An interaction term between SNPs and type of treatment was added to models based on all the patients with colorectal cancer to test predictive markers associated with differential survival according to the type of chemotherapy (oxaliplatin-based vs. others). Assessment for SNPs that are prognostic for oxaliplatin-based treatment outcomes was conducted solely in patients who received oxaliplatin-based chemotherapy. All analyses were performed separately according to two UICC stage groups (II–III and IV) to allow for possible heterogeneity by stage (31).
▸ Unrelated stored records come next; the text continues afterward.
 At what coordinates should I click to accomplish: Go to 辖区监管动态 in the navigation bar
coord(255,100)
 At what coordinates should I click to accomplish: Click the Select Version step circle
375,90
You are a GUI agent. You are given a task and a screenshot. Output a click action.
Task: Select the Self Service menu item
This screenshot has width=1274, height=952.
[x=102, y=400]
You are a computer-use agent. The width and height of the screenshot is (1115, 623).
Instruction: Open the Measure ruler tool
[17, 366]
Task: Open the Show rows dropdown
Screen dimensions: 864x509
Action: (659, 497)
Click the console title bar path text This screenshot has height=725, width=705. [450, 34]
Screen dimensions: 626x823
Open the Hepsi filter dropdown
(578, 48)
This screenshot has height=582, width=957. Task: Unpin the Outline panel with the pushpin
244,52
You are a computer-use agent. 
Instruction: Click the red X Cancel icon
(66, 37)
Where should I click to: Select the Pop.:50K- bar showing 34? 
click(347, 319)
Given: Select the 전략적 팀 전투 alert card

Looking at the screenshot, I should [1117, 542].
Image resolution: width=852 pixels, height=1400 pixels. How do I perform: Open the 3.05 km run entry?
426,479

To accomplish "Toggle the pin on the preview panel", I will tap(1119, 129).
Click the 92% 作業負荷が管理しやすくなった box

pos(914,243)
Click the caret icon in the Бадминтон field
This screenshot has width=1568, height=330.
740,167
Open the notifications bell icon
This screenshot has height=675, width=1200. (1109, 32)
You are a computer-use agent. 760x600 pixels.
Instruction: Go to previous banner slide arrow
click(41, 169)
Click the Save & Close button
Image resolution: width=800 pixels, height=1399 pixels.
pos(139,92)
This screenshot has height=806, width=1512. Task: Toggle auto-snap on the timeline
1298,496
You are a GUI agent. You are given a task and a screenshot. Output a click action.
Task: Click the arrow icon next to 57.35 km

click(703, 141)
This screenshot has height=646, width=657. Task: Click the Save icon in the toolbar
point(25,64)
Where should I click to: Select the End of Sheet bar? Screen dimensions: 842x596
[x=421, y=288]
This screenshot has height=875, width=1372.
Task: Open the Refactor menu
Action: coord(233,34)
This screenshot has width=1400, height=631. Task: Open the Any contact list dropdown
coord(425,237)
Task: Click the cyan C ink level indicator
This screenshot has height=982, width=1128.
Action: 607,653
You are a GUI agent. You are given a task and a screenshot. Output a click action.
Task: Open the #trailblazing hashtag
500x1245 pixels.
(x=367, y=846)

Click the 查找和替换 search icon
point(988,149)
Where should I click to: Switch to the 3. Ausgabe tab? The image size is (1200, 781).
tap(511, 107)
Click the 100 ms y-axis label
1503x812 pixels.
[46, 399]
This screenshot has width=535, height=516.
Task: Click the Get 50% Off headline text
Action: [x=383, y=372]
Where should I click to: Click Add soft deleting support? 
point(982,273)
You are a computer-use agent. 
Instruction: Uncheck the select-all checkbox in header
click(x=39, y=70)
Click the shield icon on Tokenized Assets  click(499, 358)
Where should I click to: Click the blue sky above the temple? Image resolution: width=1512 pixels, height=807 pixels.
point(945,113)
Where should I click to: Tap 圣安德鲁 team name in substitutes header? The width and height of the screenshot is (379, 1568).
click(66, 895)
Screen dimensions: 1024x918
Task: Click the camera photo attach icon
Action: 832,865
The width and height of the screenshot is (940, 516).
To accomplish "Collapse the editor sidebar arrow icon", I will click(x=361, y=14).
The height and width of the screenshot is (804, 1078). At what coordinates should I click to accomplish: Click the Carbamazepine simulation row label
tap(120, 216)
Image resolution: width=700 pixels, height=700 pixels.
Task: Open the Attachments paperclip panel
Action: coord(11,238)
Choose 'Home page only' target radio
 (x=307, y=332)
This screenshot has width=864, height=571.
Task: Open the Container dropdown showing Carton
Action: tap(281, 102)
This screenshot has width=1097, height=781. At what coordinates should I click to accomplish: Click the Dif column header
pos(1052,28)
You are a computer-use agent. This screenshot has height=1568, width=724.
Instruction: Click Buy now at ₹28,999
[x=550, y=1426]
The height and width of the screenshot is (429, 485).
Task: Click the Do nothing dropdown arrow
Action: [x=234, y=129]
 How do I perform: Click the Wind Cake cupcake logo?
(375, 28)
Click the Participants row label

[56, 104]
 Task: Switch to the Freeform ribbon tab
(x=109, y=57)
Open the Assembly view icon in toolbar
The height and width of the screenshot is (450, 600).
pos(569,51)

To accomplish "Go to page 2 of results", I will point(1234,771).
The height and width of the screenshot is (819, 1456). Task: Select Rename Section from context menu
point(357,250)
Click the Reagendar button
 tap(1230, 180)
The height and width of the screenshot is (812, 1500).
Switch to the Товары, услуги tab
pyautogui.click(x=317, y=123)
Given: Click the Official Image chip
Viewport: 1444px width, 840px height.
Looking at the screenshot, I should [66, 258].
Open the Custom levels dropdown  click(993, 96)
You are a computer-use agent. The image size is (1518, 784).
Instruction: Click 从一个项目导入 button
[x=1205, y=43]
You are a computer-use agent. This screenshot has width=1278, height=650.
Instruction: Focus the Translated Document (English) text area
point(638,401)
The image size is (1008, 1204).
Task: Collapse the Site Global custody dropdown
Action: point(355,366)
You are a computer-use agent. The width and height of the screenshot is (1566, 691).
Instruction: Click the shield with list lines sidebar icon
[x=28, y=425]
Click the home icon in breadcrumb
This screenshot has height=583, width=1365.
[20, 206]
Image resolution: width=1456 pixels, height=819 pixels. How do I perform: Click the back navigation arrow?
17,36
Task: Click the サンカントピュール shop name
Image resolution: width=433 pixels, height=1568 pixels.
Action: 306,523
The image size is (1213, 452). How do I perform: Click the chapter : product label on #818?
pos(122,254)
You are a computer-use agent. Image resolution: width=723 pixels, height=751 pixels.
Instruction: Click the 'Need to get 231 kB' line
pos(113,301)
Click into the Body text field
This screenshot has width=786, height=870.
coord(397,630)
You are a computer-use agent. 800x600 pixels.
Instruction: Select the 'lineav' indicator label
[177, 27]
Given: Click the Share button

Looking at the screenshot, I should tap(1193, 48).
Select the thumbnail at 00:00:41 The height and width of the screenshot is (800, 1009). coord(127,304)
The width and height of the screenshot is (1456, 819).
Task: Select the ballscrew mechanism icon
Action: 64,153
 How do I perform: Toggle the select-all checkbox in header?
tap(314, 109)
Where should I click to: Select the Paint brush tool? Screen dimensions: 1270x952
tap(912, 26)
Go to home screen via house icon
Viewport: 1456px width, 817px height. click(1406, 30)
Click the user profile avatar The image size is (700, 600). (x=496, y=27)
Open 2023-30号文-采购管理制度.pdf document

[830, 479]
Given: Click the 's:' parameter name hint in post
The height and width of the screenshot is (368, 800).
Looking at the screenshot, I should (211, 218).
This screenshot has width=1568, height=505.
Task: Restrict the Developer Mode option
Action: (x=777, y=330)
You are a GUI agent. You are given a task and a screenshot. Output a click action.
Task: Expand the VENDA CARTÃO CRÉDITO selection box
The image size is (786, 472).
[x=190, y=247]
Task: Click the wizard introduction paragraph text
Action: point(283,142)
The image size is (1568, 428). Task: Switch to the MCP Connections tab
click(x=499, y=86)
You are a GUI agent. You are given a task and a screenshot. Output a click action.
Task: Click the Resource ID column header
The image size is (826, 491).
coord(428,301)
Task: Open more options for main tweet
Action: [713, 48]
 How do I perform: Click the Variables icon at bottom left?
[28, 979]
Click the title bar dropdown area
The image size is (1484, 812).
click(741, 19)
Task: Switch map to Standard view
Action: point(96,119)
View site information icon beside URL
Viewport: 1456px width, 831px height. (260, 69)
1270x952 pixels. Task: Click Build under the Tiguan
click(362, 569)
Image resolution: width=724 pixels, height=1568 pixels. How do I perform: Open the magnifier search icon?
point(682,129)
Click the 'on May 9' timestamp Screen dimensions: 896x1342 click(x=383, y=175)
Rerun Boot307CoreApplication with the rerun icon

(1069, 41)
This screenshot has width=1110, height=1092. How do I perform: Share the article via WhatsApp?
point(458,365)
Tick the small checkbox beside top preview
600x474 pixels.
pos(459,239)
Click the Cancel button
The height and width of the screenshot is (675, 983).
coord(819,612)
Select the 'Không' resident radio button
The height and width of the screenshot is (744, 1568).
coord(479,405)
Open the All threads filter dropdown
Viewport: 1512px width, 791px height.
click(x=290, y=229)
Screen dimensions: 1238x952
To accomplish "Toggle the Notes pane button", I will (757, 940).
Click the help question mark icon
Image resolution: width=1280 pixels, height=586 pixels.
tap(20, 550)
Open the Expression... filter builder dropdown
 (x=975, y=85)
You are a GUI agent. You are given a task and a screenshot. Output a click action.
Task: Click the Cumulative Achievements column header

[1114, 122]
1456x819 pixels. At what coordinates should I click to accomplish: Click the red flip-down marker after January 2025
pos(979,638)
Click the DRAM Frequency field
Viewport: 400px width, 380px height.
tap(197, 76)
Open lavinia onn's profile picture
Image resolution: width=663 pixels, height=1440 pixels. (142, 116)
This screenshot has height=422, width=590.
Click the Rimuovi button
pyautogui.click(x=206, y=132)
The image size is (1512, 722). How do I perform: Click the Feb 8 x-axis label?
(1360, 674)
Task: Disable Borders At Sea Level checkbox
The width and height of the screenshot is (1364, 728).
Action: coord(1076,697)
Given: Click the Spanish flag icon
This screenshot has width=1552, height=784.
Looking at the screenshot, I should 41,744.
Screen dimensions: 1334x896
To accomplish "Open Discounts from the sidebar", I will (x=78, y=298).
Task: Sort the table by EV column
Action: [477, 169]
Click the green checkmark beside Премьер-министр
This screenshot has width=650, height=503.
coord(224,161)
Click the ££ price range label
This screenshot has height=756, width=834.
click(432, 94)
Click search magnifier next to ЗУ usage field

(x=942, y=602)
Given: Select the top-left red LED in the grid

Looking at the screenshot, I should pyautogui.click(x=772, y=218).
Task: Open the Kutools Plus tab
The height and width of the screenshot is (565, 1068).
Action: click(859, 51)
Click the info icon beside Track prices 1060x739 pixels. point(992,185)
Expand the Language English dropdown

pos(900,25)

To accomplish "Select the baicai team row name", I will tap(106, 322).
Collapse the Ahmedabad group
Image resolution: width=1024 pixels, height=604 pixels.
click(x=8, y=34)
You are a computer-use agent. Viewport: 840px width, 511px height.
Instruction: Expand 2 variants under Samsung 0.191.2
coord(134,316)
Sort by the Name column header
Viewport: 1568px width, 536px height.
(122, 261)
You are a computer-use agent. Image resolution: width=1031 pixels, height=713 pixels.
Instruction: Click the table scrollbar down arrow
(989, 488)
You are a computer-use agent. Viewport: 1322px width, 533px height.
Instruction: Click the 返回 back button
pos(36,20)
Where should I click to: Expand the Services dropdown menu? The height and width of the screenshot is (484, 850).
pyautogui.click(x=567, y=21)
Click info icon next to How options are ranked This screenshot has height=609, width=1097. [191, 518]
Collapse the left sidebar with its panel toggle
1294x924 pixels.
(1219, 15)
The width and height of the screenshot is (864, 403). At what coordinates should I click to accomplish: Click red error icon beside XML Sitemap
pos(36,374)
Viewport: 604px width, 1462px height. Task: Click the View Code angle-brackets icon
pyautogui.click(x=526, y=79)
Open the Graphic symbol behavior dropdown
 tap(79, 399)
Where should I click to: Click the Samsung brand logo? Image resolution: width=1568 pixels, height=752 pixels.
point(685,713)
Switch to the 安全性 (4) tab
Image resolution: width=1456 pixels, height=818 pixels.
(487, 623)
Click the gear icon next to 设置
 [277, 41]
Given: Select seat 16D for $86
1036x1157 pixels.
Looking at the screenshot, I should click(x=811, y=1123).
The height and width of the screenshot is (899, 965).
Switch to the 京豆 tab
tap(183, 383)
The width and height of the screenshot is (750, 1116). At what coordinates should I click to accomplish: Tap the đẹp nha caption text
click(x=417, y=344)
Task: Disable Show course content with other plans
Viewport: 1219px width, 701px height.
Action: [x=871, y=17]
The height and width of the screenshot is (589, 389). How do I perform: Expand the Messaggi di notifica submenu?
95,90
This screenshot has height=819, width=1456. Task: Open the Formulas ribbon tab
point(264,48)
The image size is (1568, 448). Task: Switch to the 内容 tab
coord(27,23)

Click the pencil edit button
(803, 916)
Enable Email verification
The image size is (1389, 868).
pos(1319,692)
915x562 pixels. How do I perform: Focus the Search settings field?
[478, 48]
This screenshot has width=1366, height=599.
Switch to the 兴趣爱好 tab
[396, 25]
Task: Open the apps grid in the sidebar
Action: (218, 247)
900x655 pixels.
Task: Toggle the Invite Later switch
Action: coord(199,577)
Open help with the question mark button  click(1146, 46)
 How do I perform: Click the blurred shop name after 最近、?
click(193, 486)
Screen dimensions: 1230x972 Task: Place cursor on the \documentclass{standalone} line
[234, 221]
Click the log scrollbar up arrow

We adjusted for multiple testing by using Bonferroni corrected P value of 4.7 × 10–4 (P = 0.05 divided by the number of tests done, 53 SNPs* 2 endpoints). Quantile–quantile (Q–Q) plots were employed to appraise the expected distributions under the null hypothesis against the distributions of the observed test statistics of the 53 SNPs tested (Fig. 2). They describe the P values obtained from association tests plotted against those which would be expected solely by chance. P values that deviate from the identity line (x = y) at the tail of the distribution would indicate deviation from the null hypothesis. We assessed the study power to evaluate predictive/prognostic SNPs of treatment by calculating detectable effect sizes for OS and PFS given the power of 85% and a type I error of 4.7 × 10–4 and 0.05 (Supplementary Table S2).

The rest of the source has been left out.